Directives –
1 – Answer these from the Gehry article:
(a) What is Gehry wearing in his office?
(b) Which City Councilmember called the Atlantic Yards plans "prime examples of bad urban planning"?
(c) How tall is Gehry's glass fish at the Walker Art Center?
2 – Carry on the article about Gehry's architecture from its final paragraph.

Document section –
— Start —

It seems written in curving steel that Gehry's increasingly ubiquitous twisting, bristling and arched forms will be recognized as the stylistic signature of our era, just as we recognize the period of Wright, Wren or Michelangelo. Gehry's revolution, which is barely two decades old, has been far more instantaneous and global than anything these other architects saw in their lifetimes. But then again, Gehry does work next door to Hollywood.

Enter through a concrete lobby in an anonymous building fronted by corrugated sheeting a few blocks from the Pacific Ocean in West L.A. and suddenly you're in a hangar-esque space where some 200 acolytes toil at desks and tables constructed from the same cheap red plywood used for packing cases. Sitting in a shacklike office in the middle of this quarry- of-a-hundred-cathedrals is Gehry himself in a black T-shirt and jeans. "Sorry, I didn't get around to shaving this morning," he says by way of introduction--even he seems to be a work in progress.

Rising above all the cheap 'n' cheerful decor like a vision of Valhalla are two dozen gleaming models of The Very Big Things to Come, including several versions of Atlantic Yards, which, as with many past Gehry projects, is getting plenty of opposition in the form of lawsuits, protests and editorials. "Mega-blocks that are prime examples of bad urban planning" is the assessment of local City Councilmember Letitia James.

"I think the community around there is looking at what they've gotten in the past, the boxes, and they're saying, 'Oh, God,' " says Gehry. "But hopefully once they see that this is something really very different they'll be content. It'll certainly be a much more fun place than they've got now."

Fun. For all the fancy talk academics and critics use to describe Gehry's output, there's a simple truth to his work: Most of his constructions engage the man on the street. And, as anyone who has ever seen a classical music hater hanging out in Disney Hall's labyrinthine roof garden, or kids ogling Gehry's 22-foot glass fish at Minneapolis' otherwise sterile Walker Art Center, or tourists photographing each other under the giant binoculars straddling the entrance to Gehry's Chiat/Day office building in Los Angeles, fun trumps function in the public imagination.

And yet something serious has happened. This guy has exploded the dull forms that have crowded our cities and had induced us to accept lazy, boring or preciously minimalist constructions in the name of art and economics. With Gehry, we get to wave adieu to what Tom Wolfe memorably called the "Rue De Regret" of International Style German workers' cubes and replace our yawns with a little shock and awe.

— End —

Items from a data collection –
— Start —

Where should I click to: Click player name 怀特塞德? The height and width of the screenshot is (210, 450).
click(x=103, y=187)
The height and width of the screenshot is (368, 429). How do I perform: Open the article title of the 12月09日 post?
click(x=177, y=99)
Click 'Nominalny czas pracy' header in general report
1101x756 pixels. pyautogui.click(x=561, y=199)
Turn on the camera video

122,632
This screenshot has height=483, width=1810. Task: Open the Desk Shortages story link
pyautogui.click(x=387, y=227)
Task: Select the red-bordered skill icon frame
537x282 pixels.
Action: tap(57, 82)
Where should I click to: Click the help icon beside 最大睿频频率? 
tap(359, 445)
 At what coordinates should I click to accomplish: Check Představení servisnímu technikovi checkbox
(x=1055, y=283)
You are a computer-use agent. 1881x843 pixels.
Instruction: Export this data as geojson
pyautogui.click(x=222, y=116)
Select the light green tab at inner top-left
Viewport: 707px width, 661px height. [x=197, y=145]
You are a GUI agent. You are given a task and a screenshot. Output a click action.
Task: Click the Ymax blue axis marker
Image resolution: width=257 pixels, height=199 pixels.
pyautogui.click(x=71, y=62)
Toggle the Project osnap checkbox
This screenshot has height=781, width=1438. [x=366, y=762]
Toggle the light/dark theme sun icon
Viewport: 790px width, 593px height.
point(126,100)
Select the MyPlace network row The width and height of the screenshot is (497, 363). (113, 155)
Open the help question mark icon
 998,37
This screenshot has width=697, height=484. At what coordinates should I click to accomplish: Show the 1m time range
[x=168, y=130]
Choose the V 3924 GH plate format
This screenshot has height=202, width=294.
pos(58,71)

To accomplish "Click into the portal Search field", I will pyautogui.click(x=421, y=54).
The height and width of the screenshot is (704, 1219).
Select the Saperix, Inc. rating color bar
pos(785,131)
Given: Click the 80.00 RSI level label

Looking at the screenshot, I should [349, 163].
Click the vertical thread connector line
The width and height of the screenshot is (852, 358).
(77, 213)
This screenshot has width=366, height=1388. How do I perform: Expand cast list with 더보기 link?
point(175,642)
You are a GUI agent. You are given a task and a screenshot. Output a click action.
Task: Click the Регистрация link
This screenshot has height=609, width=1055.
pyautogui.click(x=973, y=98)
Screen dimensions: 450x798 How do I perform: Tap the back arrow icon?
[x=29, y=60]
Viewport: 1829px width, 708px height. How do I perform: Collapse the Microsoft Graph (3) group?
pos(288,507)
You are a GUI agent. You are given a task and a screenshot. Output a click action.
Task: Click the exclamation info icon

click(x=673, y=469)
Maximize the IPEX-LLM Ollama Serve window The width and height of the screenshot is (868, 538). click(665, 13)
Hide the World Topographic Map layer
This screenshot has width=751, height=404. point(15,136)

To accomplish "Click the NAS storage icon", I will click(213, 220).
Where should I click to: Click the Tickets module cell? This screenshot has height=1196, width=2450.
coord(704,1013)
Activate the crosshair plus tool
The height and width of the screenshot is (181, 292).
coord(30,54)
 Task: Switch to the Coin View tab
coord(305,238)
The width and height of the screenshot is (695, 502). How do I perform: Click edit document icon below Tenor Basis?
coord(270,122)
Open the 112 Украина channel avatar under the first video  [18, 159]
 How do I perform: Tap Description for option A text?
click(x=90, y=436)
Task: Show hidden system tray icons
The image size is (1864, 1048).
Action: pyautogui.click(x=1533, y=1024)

— End —

Answers by task –
1 –
(a) A black T-shirt and jeans.
(b) Letitia James.
(c) 22 feet.

2 –
"A very small percentage of what's built is real architecture--something where there was an intention to make something beautiful in the most optimistic, humanistic way," says Gehry. "Most buildings are just built as boxes for money laundering. They have nothing to do with architecture.

"I like buildings under construction better than when they are finished because there's a kind of immediacy, a feeling of process, and it's accessible," he continues, glancing up at his studio's exposed ductwork and hanging insulation. "Maybe it was the casual nature of growing up in a Canadian mining town where there was nothing precious about housing, and where there was all that visible industry that makes the process more interesting than the completion."

Nearby is a pile of concrete samples littering the floor beside the Mickey Mouse dolls and other bric-a-brac. "I'm messing with a new kind of concrete," he says, handing over a trellis made from what I would have sworn--even after handling it--was wood. What does he plan to use if for? Gehry doesn't yet know. Experimentation seems to be a constant.

"I'm not doing another Bilbao or Disney Hall," says Gehry. "That wouldn't be fun. I look at doing something completely new, like building underground in Philadelphia." He shows a model of the neoclassical Philadelphia Museum of Art with a subterranean expansion of galleries that looks ready to give the above-ground galleries a run for their sunlight. "This provides a whole new challenge for me. How do you do a building that has passion without being able to see it?"

This talk of passion coupled with all the curvy and angular lines could lead one to suspect that there's a certain randomness to Gehry's structures, exemplified in an episode of "The Simpsons" in which Gehry builds a concert hall to mirror a crumpled piece of paper he finds on the ground. However, designing, financing and building these revolutionary structures takes a business and design discipline worthy of Henry Ford.

"I'm not some grand vizier in my office doodling," notes Gehry. "When I work with a client like Bruce Ratner [developer of the Atlantic Yards], who is very involved with the same things I think about when I design--art, music, sculpture--our discussions on the project are very visceral. How much will this cost? Will it be done on time? That's why I have all the computers."

Computers? Gehry is famous for not touching them. His office doesn't even have a laptop. But wander over to the corner of the studio and behold a large computer annex that looks almost like a trading floor--it's part of Gehry Technologies, a separate 60-employee company that oversees design and construction processes for Gehry and outside clients. Gehry's designs, for all their perceived playfulness and even recklessness, are about as spontaneous as the Nuremberg Rallies.

"The tools to be master planners are right here at our fingertips," says Gehry. "You push a button and you can see what all the current construction costs are in Iowa or wherever else you want to build. I drove the technology because I knew that whoever had the most information controlled the game."

And yet Gehry goes through more models than the Rolling Stones. "We'll build one, think it over, make some adjustments on the computers and then build another one," says Gehry. "We build 50 or 60 models before the actual building."

Over in the corner sits a model of the one building Gehry can't seem to finish: his home. "I have been working for five years to build something on property I bought near the Marina, but I don't know if it's ever going to be done. It's horrible. I feel too comfortable in my current house."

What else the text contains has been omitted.